# [EXCERPT TO READ]

Peanut Allergies and Other Legumes

If you're allergic to peanuts, do you also need to avoid other legumes like soybeans, peas, and beans? For the most part, no, although your allergist may advise you differently depending on your individual test results and family history.

Peanuts, Soy, and Other Legumes

Peanuts are a member of a plant family called legumes, which includes peas and beans. (Curiously, although people with peanut allergies are at greater-than-normal risk of tree nut allergy, and for this reason, many people with peanut allergies are advised to avoid tree nuts as a precaution, peanuts are not closely related to true nuts botanically.)

Often, people who are allergic to one food are allergic to closely related foods due to some of the same allergenic proteins being in both foods. This phenomenon is known as cross-reactivity. One common example is that people who are allergic to shrimp are often allergic to other shellfish, like crabs and lobster.

In the case of peanuts, there does not appear to be a high level of cross-reactivity between peanuts and other legumes like beans, peas, and soybeans. (One type of legume, lupine, may pose somewhat higher risks than other legumes.) Although peanuts are a member of the legume family, your risk of being allergic to other legumes, such as soy, does not rise simply because you are allergic to peanuts.

Can Soy Sensitize Babies to Peanuts?

Recent studies have shown contradictory results as to whether early introduction of soy milk or soy formula can sensitize children to peanuts and make them more likely to develop a peanut allergy.

Some studies have indeed shown that infants fed soy formula are more likely to develop peanut allergies. In a 2003 study involving 13,971 children, a total of 49 children had a history of peanut allergy, and doctors confirmed peanut allergy through a peanut challenge in 23 of the 36 children tested.

The researchers found that these peanut-allergic children were 2.6 times more likely to have consumed soy formula or soy milk. Other factors associated with developing peanut allergy included having a rash over joints or skin creases and having an oozing, crusting rash. (In that study, children who had used skin preparations that included peanut oil had the biggest odds of later developing peanut allergy: a nearly seven-fold increase.)

# [WHAT IS BEING ASKED]
Continue the article on peanut allergies and other legumes from the point where it stops, picking up after its final sentence.

# [GIVEN INFORMATION]
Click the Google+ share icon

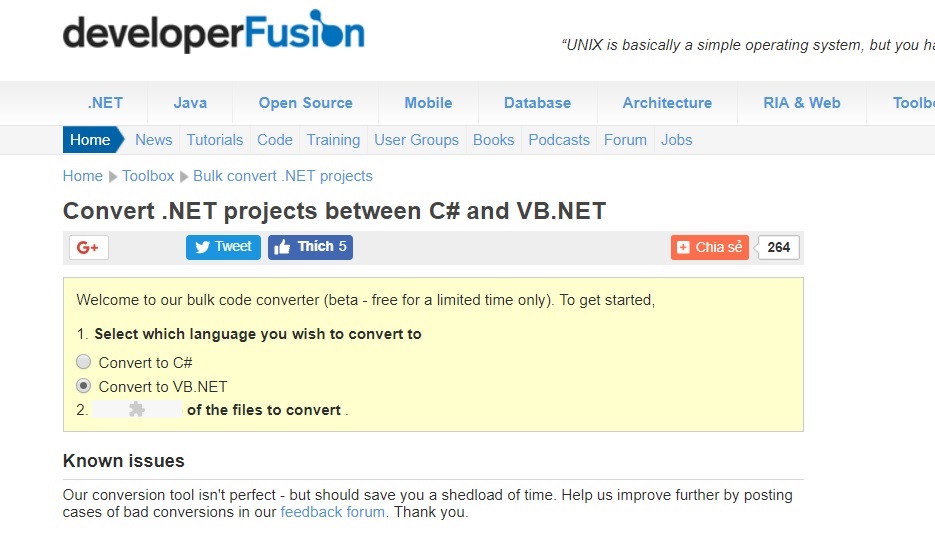click(x=88, y=247)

# [RESPONSE BOX]
But a June 2008 study in the Journal of Clinical Allergy and Immunology suggested that the milk allergies that prompted parents to switch to soy formulas may have themselves caused the increased number of peanut allergies in soy-fed babies in previous studies. Once the researchers adjusted for these factors, the association between soy formula and peanut allergy disappeared.

The Bottom Line on Peanuts, Soy, and Other Legumes

For the time being, the research question on whether babies and children at risk for peanut allergy should consume soy is not completely resolved, and parents should follow their pediatricians' recommendations on feeding their infants. In general, the American Academy of Pediatrics recommends that​ you use hypoallergenic infant formula, not soy formulas, for babies with a history of food allergies.


Koplin, Jennifer, et al. "Soy Consumption is Not a Risk Factor for Peanut Sensitization." Journal of Allergy and Clinical Immunology. June 2008 121(6): 1455-59.

Lack G et al. Factors associated with the development of peanut allergy in childhood. New England Journal of Medicine. 2003 Mar 13;348(11):977-85.

Sicherer, Scott H. and Hugh A. Sampson. "Peanut Allergy: Emerging Concepts and Approaches for an Apparent Epidemic." Journal of Allergy and Clinical Immunology. Sept. 2007 120(3): 491-503.